Source records section start
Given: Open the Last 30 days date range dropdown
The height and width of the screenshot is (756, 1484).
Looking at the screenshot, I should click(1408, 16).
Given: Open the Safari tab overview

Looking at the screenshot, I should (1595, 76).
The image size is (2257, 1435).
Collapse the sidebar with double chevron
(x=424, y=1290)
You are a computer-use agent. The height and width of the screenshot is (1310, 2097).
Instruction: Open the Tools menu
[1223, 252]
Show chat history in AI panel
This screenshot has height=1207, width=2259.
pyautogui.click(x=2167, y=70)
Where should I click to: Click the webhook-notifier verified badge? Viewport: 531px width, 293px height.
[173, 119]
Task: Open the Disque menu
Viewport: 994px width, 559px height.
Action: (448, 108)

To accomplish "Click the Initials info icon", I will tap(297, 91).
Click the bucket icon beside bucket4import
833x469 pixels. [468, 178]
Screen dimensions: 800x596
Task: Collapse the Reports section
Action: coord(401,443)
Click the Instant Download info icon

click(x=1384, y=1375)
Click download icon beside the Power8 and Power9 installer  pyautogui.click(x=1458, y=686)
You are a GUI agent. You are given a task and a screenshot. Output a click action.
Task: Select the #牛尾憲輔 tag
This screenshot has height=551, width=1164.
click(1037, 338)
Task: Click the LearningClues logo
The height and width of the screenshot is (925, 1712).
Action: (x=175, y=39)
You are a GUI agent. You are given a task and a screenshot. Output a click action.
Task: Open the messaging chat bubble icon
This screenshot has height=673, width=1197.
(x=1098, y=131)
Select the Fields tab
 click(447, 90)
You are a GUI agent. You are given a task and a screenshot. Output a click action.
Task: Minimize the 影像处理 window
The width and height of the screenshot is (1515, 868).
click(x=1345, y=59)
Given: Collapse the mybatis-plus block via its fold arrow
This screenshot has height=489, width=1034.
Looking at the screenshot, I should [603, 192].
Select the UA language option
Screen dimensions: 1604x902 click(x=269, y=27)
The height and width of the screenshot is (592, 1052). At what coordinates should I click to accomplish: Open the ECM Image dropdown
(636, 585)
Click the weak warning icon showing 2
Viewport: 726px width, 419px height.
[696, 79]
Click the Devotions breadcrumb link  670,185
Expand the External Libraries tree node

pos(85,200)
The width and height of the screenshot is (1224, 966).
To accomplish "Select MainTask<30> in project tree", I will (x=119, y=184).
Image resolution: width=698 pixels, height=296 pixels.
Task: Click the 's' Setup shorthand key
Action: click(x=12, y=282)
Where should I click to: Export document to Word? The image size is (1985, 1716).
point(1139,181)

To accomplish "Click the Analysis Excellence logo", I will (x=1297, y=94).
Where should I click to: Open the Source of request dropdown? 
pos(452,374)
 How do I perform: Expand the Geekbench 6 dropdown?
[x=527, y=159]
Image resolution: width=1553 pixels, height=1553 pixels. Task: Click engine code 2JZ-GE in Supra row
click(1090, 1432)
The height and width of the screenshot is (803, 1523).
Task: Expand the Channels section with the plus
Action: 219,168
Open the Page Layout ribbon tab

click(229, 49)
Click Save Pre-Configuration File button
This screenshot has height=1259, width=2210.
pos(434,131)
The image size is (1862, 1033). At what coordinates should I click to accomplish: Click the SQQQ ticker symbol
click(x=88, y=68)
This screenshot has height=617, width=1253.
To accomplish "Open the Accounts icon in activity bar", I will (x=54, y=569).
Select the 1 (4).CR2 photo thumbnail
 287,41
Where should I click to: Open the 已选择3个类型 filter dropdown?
Source records section end
What the exercise asks:
Taking the records above, retype every line from the one with "Select the Fields tab" down to the one with "The width and height of the screenshot is (1224, 966).", exactly and with nothing else.

Answer to this problem:
Select the Fields tab
 click(447, 90)
You are a GUI agent. You are given a task and a screenshot. Output a click action.
Task: Minimize the 影像处理 window
The width and height of the screenshot is (1515, 868).
click(x=1345, y=59)
Given: Collapse the mybatis-plus block via its fold arrow
This screenshot has height=489, width=1034.
Looking at the screenshot, I should [603, 192].
Select the UA language option
Screen dimensions: 1604x902 click(x=269, y=27)
The height and width of the screenshot is (592, 1052). At what coordinates should I click to accomplish: Open the ECM Image dropdown
(636, 585)
Click the weak warning icon showing 2
Viewport: 726px width, 419px height.
[696, 79]
Click the Devotions breadcrumb link  670,185
Expand the External Libraries tree node

pos(85,200)
The width and height of the screenshot is (1224, 966).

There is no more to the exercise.